## Exercise task 1
Using the dataset description that follows, decide whether each statement below agrees with it. For each one, answer yes or no and quote the deciding words.
(a) The narrative corpus contains 554 verse pairs.
(b) The tables are distributed as CSV files.
(c) The verse-level tables preserve the full morphological annotation.
## Exercise task 2
Answer these questions from the dataset description below.
(a) What does the Hebrew word behind the dataset's name mean?
(b) How many poetic half-verse pairs does the archive include?
(c) Under which license are the tables released?

## Passage shown
☆ ☆ ☆ ☆ ☆ ☆ ☆
Published March 22, 2026 | Version v1
Dataset Open

T'OMIM: Tanakh Observable Matches of Intertextual Mimesis

  • 1. University of Notre Dame

Description

T'OMIM (Tanakh Observable Matches of Intertextual Mimesis, from Hebrew תאומים meaning "twins") is an open-access dataset of labeled parallel passages in the Hebrew Bible, compiled for computational and literary research on inner-biblical intertextuality. The archive pairs two distinct corpora of known parallels: 554 narrative verse pairs drawn from the Chronicles synoptic tradition, cataloged by Bendavid (2013) and Endres et al. (1998), and 256 poetic half-verse pairs identified by Berlin (2008), Fokkelman (2001), Kugel (1981), Watson (1994), and Tsumura (2023). Each corpus is provided at two levels of granularity. Verse-level tables contain the paired Hebrew texts with their source citations. Word-level tables expand each passage into its constituent tokens, preserving the full morphological annotation of the ETCBC Biblia Hebraica Stuttgartensia Amstelodamensis (van Peursen, Sikkel, and Roorda 2015): part of speech, verbal stem and tense, gender, number, person, lexeme, English gloss, and hierarchical syntactic structure. The four resulting tables are distributed as Apache Parquet files under a CC-BY-4.0 license, suitable for training and evaluating models for semantic similarity, text reuse detection, and intertextual retrieval in Biblical Hebrew.
☆ ☆ ☆ ☆ ☆ ☆ ☆
## Extracted records
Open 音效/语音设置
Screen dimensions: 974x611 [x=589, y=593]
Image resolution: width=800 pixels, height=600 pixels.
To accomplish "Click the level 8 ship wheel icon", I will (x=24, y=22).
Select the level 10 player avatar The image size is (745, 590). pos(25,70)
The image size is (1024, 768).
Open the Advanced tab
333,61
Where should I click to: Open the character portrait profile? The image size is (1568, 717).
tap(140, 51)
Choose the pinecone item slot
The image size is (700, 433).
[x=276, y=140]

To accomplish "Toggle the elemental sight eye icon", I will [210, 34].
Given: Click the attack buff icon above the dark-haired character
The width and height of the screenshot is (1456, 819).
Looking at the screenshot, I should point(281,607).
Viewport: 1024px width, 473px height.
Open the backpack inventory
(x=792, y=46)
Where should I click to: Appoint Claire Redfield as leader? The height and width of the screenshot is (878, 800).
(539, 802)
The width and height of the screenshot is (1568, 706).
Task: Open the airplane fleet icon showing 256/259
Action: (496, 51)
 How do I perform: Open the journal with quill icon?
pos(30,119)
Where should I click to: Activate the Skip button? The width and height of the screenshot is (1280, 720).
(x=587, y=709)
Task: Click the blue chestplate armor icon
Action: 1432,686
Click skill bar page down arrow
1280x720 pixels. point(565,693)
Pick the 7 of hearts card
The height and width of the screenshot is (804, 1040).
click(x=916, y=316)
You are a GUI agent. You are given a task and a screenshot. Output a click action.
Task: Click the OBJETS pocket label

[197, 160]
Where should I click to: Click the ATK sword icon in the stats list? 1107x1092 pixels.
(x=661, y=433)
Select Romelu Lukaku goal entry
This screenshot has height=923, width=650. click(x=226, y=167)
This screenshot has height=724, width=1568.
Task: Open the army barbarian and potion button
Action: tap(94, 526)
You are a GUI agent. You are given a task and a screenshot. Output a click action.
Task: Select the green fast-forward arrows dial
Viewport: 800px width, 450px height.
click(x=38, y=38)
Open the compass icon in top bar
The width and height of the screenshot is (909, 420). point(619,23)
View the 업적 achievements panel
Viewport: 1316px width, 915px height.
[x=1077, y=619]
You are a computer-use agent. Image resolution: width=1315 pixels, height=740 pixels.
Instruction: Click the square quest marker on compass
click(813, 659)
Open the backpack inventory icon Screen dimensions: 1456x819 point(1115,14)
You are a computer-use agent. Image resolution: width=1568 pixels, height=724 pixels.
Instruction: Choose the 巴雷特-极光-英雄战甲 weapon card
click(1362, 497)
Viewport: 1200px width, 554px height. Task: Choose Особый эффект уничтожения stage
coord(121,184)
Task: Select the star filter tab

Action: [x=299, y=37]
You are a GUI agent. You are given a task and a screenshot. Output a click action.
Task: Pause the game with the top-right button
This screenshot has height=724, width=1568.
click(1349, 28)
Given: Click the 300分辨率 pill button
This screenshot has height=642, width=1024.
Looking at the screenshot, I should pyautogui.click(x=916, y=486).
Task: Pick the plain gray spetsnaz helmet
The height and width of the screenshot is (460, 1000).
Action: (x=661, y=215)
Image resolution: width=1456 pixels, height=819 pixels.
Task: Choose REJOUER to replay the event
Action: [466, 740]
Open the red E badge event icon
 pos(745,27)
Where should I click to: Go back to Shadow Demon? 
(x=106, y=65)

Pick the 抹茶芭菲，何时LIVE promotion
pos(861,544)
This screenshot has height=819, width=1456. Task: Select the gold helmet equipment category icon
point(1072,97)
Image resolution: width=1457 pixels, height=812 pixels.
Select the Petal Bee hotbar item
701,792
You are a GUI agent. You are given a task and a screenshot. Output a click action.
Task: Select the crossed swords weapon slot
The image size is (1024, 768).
☆ ☆ ☆ ☆ ☆ ☆ ☆
## Exercise answer 1
(a) Yes: "554 narrative verse pairs drawn from the Chronicles synoptic tradition"
(b) No: "The four resulting tables are distributed as Apache Parquet files"
(c) No: "Verse-level tables contain the paired Hebrew texts with their source citations."

## Exercise answer 2
(a) Twins
(b) 256
(c) CC-BY-4.0